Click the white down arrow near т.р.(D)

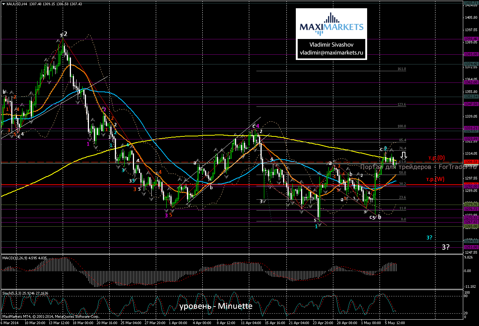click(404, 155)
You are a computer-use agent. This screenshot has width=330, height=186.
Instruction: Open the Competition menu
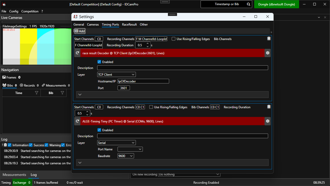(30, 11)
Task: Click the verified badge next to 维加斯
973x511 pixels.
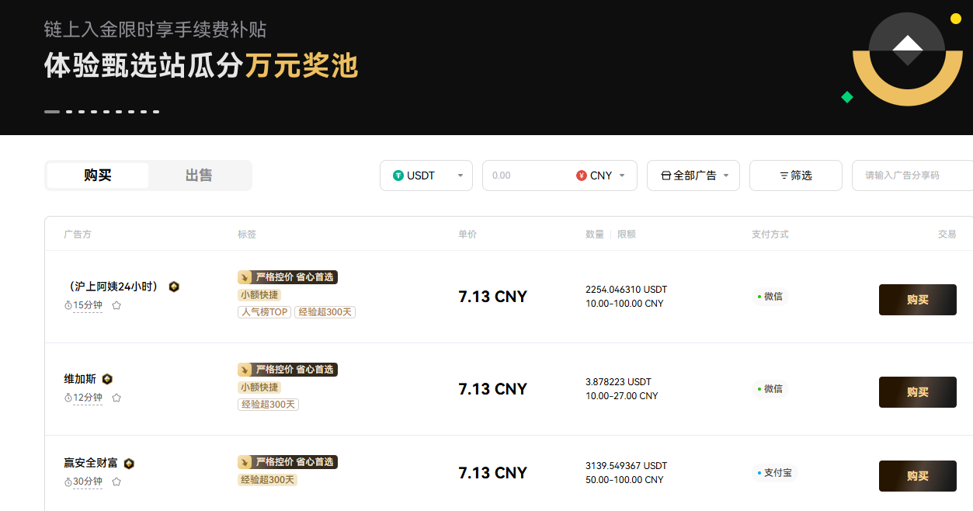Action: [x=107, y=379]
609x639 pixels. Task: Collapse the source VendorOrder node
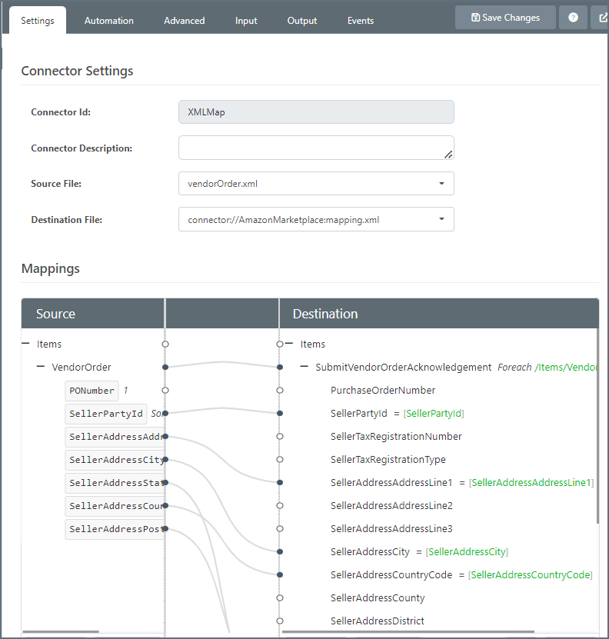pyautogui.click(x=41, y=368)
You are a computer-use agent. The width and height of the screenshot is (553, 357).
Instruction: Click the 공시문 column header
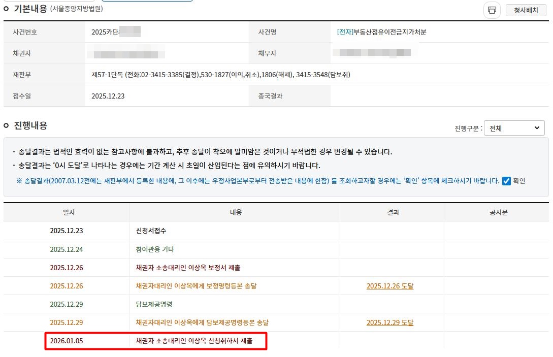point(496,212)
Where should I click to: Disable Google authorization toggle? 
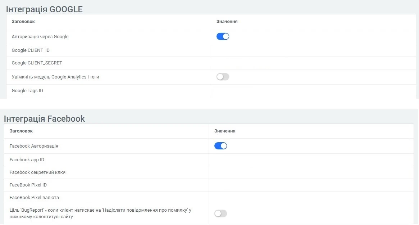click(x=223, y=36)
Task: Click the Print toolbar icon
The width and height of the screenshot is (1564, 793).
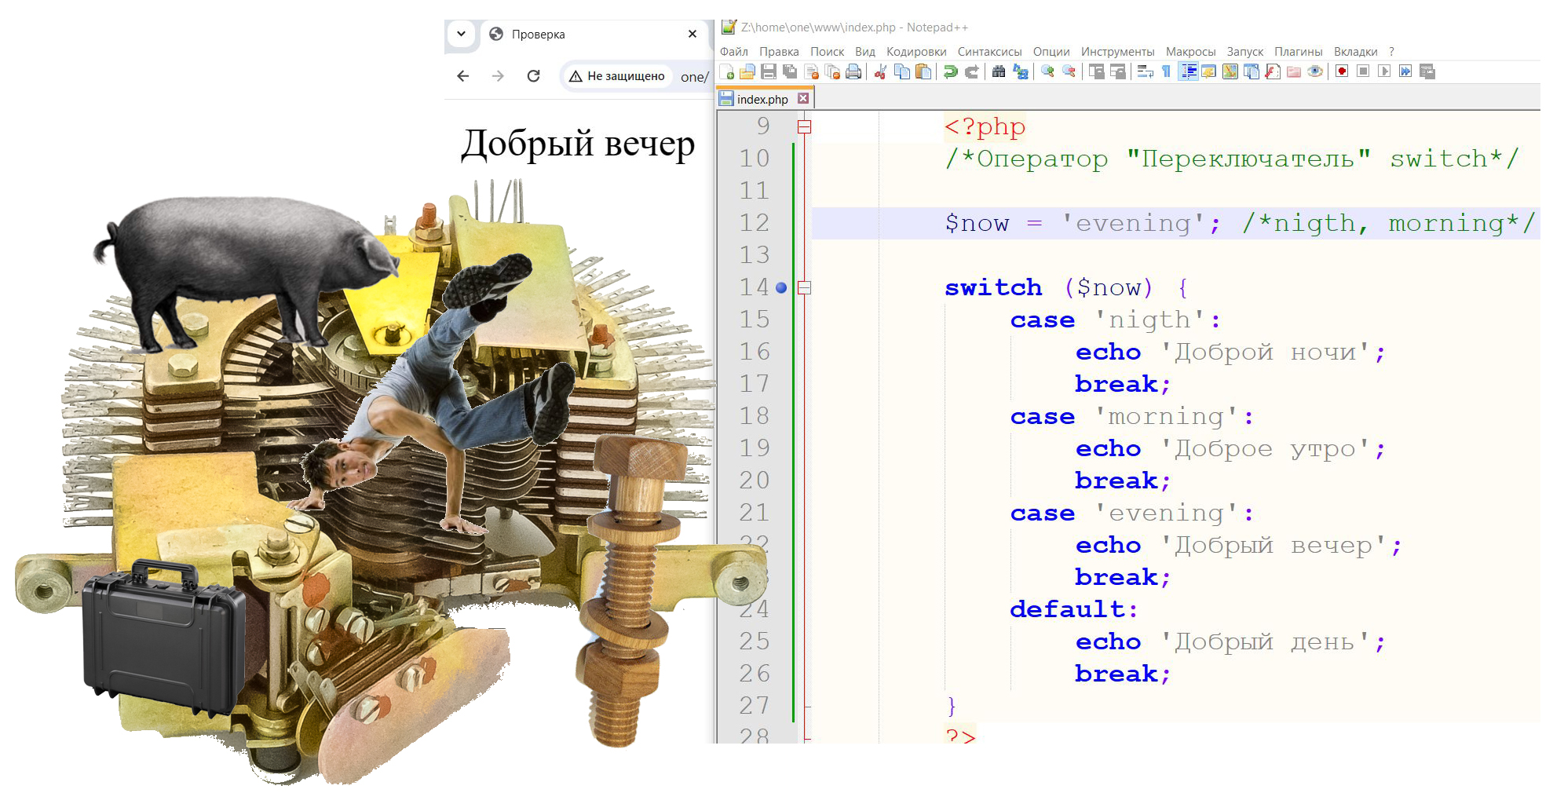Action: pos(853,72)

+++

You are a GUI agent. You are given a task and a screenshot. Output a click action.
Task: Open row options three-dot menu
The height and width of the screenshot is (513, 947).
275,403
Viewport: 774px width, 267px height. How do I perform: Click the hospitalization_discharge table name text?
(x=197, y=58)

+++

*Exercise prompt*. Go through the data and copy every line that includes "agent".

*Result of this task*.
You are a computer-use agent. This screenshot has width=330, height=186.
You are a computer-use agent. The width and height of the screenshot is (553, 357).
You are a GUI agent. You are given a task and a screenshot. Output a click action.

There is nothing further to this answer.